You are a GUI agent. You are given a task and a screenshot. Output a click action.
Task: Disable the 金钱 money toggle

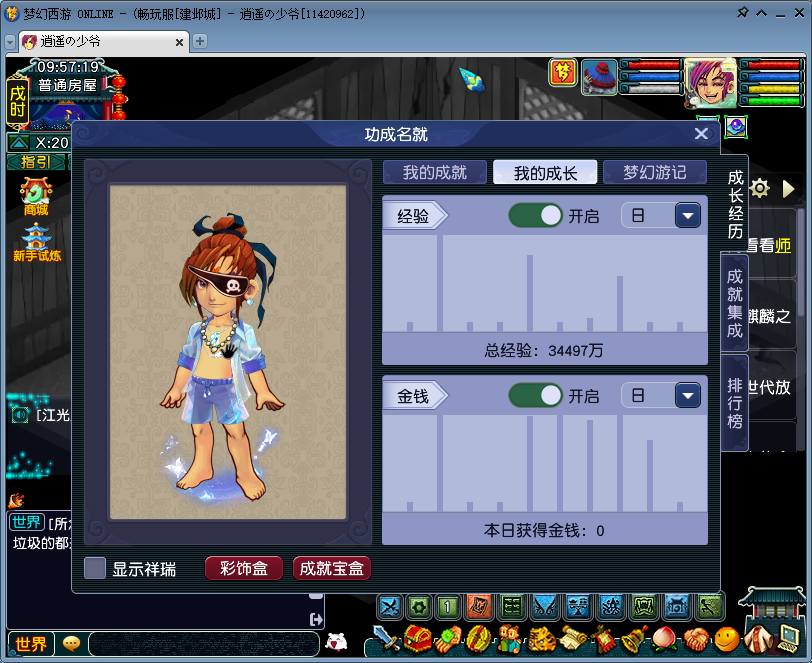(534, 395)
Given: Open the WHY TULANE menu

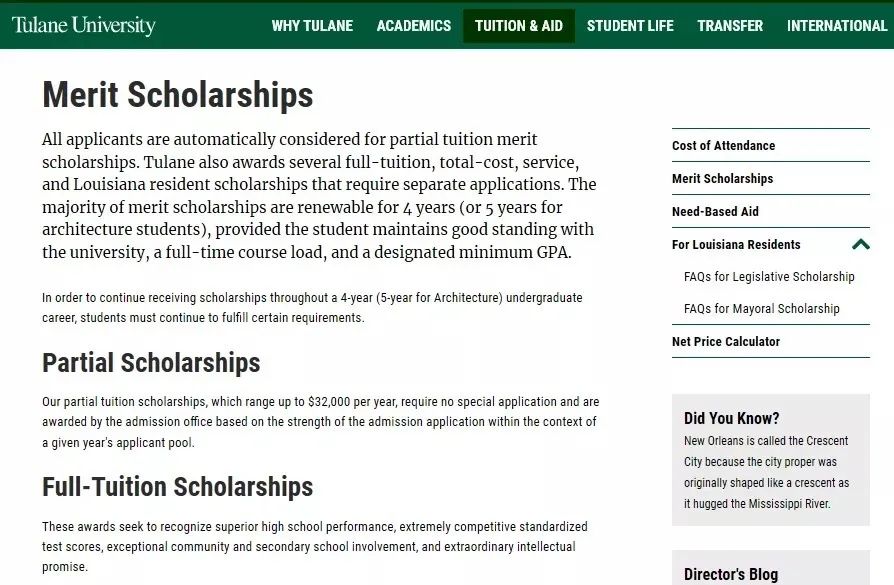Looking at the screenshot, I should tap(312, 26).
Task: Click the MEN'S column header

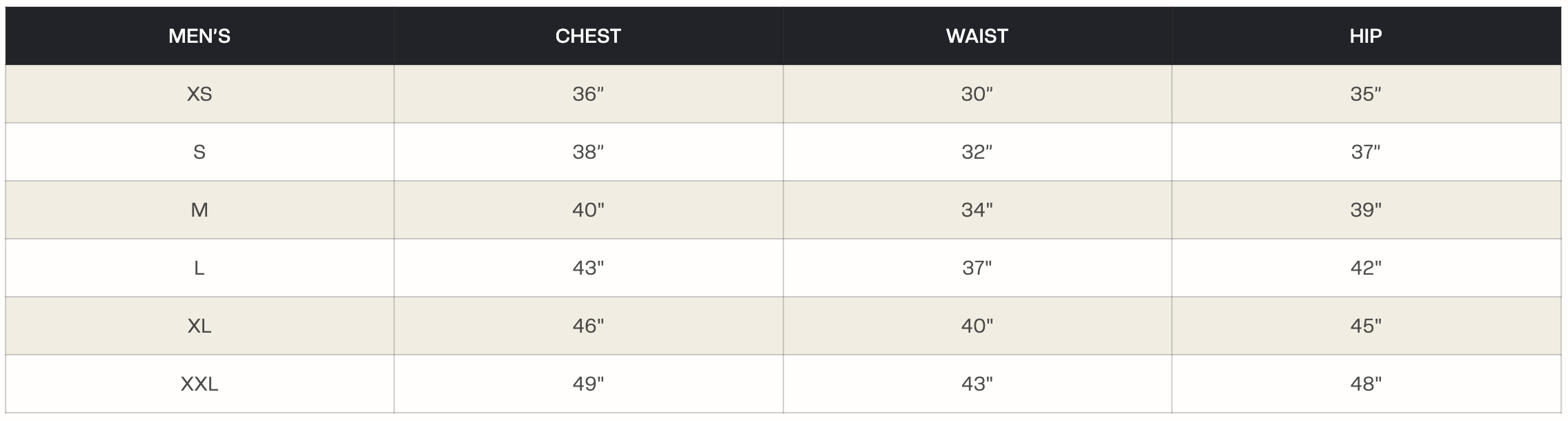Action: coord(199,36)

GOAL OF THE EXERCISE:
Copy every record above exactly, leaving out the pictures.

YOUR RESPONSE:
You are a GUI agent. You are given a task and a screenshot. Output a click action.
Task: Disable the 金钱 money toggle

(534, 395)
Given: Open the WHY TULANE menu

Looking at the screenshot, I should tap(312, 26).
Task: Click the MEN'S column header

Action: coord(199,36)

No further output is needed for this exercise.